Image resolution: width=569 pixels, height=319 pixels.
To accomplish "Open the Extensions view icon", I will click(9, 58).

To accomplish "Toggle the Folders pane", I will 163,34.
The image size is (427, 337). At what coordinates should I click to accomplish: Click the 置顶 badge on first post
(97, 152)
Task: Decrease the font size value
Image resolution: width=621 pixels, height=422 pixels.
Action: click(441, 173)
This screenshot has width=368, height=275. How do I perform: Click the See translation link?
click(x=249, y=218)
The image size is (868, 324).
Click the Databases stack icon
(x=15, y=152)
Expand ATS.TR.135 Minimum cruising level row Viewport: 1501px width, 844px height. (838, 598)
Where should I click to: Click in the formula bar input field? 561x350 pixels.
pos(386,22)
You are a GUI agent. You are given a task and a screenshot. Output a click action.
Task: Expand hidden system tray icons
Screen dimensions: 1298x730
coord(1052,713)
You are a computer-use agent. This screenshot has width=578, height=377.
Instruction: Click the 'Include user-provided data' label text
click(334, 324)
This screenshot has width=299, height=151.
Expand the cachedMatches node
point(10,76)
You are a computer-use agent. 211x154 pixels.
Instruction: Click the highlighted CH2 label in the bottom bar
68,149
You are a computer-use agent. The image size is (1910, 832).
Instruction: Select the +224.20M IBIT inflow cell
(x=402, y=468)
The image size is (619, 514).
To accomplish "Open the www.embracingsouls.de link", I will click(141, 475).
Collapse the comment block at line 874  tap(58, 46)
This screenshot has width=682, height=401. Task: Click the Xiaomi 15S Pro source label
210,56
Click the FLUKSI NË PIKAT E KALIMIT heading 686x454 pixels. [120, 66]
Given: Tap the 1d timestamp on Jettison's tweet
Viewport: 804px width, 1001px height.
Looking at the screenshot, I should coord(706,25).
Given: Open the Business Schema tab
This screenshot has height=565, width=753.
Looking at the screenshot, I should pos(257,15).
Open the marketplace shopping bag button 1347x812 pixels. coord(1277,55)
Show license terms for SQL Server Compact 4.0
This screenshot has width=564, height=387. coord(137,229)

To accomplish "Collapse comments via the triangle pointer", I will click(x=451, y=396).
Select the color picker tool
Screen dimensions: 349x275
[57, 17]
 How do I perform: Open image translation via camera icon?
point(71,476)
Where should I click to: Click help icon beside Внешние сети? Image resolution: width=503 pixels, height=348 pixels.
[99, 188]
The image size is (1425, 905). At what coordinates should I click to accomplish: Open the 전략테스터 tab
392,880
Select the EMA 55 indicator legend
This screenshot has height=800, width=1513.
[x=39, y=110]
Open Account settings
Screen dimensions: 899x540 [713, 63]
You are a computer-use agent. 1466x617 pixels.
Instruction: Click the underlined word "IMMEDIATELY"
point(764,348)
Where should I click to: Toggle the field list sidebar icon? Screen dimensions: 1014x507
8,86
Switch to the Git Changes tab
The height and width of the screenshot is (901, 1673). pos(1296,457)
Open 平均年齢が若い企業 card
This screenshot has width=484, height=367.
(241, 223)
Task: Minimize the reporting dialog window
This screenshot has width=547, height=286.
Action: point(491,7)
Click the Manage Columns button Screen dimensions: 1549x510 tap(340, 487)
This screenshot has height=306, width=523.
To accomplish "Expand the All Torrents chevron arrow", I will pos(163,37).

==*==

- Written request
Identify every line in the material above that contains the string "label", and copy each such line in full. Case counts, so a line matches only if its letters have the same capitalization.

- Result for this task
Instruction: Click the 'Include user-provided data' label text
Instruction: Click the highlighted CH2 label in the bottom bar
This screenshot has width=682, height=401. Task: Click the Xiaomi 15S Pro source label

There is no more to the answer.